Please return the lines below verbatim, beginning at the one that has "At what coordinates should I click to accomplish: Click the 80%" and stopping after the one that has "Task: Switch to the EDUCATORS tab", and add no other lines.

━━━ Material provided ━━━

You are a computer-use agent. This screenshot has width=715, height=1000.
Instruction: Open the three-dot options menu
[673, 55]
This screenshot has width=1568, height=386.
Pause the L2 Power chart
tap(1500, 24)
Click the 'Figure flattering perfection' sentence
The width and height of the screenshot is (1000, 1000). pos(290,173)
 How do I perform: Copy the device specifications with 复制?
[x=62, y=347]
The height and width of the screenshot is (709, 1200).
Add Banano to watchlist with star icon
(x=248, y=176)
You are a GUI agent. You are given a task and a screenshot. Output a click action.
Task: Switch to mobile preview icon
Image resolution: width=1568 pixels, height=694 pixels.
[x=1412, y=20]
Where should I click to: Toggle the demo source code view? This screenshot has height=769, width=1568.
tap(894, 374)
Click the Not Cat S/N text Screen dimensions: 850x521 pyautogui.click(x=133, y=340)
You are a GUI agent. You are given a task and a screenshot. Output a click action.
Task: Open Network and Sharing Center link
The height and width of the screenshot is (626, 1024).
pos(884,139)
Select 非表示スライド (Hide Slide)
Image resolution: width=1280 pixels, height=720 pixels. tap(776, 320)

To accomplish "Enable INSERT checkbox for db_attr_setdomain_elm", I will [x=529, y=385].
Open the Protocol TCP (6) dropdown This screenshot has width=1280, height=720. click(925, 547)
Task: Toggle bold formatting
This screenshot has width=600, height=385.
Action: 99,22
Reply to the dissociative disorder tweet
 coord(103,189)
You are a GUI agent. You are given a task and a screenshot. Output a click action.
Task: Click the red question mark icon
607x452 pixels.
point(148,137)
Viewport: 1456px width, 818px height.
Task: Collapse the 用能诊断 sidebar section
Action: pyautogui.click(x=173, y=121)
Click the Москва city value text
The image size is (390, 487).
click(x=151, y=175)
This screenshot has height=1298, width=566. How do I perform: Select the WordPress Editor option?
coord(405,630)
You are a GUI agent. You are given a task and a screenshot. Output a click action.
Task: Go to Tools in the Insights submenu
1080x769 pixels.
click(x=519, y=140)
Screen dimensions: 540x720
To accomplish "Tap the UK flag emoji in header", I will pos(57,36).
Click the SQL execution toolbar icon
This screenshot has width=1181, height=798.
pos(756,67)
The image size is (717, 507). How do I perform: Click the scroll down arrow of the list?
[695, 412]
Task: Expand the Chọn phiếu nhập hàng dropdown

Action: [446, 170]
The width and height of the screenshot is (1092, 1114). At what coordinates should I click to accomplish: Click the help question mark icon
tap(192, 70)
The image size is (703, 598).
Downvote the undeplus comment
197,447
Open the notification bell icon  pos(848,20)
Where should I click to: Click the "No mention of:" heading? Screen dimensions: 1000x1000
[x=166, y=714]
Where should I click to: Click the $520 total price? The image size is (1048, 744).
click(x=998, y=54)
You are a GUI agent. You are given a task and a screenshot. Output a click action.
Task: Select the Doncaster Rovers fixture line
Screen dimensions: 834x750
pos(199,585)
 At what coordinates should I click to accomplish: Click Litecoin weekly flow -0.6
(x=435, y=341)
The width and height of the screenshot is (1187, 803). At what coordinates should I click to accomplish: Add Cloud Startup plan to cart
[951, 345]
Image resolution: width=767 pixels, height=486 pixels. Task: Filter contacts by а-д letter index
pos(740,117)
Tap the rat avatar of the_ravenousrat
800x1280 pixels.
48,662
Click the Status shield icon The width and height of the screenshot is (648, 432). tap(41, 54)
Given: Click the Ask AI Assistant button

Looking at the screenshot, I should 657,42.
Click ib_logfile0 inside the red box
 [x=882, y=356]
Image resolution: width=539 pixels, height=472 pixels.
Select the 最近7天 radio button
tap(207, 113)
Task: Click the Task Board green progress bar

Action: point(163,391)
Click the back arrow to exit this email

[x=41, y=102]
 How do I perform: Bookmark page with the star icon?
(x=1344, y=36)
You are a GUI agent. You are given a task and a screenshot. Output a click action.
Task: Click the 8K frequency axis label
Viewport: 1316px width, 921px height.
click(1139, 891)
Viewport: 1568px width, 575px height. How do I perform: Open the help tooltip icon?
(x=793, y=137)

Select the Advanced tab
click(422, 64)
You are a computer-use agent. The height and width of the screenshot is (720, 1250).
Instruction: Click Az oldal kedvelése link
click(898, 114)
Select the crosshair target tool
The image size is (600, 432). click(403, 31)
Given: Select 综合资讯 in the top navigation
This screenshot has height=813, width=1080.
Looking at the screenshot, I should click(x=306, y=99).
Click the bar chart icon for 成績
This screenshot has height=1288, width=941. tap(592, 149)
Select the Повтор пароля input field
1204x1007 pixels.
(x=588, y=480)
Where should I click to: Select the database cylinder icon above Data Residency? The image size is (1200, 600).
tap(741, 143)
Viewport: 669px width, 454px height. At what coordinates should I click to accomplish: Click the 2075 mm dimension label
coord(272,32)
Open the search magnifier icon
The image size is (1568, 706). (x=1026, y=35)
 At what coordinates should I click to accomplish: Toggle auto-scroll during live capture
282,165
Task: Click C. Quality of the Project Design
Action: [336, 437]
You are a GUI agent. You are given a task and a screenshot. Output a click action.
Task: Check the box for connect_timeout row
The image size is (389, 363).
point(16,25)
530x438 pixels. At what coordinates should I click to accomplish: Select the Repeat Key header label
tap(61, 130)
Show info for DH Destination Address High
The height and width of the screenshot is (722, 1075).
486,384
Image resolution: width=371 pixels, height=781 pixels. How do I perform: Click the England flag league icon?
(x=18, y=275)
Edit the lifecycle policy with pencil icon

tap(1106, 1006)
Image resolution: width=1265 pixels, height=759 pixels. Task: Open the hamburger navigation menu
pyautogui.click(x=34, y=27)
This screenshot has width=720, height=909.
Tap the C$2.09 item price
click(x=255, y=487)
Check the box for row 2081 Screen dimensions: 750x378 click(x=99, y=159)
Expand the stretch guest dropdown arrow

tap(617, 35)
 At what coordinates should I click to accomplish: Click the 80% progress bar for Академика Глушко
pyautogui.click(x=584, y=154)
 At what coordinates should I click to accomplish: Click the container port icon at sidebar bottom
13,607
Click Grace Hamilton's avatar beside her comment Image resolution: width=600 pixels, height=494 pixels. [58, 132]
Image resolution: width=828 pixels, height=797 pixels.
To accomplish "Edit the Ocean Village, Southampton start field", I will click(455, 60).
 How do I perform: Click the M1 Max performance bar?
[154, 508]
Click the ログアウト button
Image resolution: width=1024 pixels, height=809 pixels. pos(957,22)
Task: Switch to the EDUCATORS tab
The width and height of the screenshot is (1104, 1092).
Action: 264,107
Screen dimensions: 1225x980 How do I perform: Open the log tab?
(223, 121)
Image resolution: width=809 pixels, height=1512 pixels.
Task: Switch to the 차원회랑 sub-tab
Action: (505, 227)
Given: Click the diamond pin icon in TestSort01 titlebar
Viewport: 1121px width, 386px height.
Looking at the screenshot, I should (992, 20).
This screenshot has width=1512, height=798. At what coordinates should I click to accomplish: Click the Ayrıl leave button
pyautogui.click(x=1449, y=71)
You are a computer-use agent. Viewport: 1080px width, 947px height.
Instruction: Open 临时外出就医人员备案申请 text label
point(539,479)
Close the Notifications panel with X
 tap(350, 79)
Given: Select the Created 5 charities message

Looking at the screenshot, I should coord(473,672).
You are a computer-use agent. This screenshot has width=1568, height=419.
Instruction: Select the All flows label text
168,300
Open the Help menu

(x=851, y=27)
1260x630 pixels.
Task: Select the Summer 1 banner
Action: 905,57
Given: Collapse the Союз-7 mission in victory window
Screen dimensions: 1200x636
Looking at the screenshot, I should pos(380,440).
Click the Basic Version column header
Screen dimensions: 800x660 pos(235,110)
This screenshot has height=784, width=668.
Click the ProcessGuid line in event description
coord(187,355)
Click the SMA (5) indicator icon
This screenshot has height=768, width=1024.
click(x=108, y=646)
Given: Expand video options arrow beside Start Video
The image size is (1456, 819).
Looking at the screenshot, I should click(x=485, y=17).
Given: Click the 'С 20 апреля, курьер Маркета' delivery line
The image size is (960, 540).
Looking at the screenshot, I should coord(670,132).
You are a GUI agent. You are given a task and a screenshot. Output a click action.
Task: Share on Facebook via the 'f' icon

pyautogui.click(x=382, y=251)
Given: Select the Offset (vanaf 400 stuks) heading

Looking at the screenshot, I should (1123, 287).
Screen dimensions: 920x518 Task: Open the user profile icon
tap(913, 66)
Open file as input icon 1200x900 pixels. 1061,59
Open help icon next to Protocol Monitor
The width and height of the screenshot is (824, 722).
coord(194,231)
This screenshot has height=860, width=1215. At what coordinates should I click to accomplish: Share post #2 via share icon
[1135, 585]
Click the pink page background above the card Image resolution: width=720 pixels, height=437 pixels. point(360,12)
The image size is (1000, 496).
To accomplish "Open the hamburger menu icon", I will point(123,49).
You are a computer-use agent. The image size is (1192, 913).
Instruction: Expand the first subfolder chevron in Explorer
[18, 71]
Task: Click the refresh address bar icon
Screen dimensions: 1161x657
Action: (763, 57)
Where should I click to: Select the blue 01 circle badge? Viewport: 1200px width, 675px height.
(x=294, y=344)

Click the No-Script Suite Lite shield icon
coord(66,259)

━━━

**Solved problem**:
 At what coordinates should I click to accomplish: Click the 80% progress bar for Академика Глушко
pyautogui.click(x=584, y=154)
 At what coordinates should I click to accomplish: Click the container port icon at sidebar bottom
13,607
Click Grace Hamilton's avatar beside her comment Image resolution: width=600 pixels, height=494 pixels. [58, 132]
Image resolution: width=828 pixels, height=797 pixels.
To accomplish "Edit the Ocean Village, Southampton start field", I will click(455, 60).
 How do I perform: Click the M1 Max performance bar?
[154, 508]
Click the ログアウト button
Image resolution: width=1024 pixels, height=809 pixels. pos(957,22)
Task: Switch to the EDUCATORS tab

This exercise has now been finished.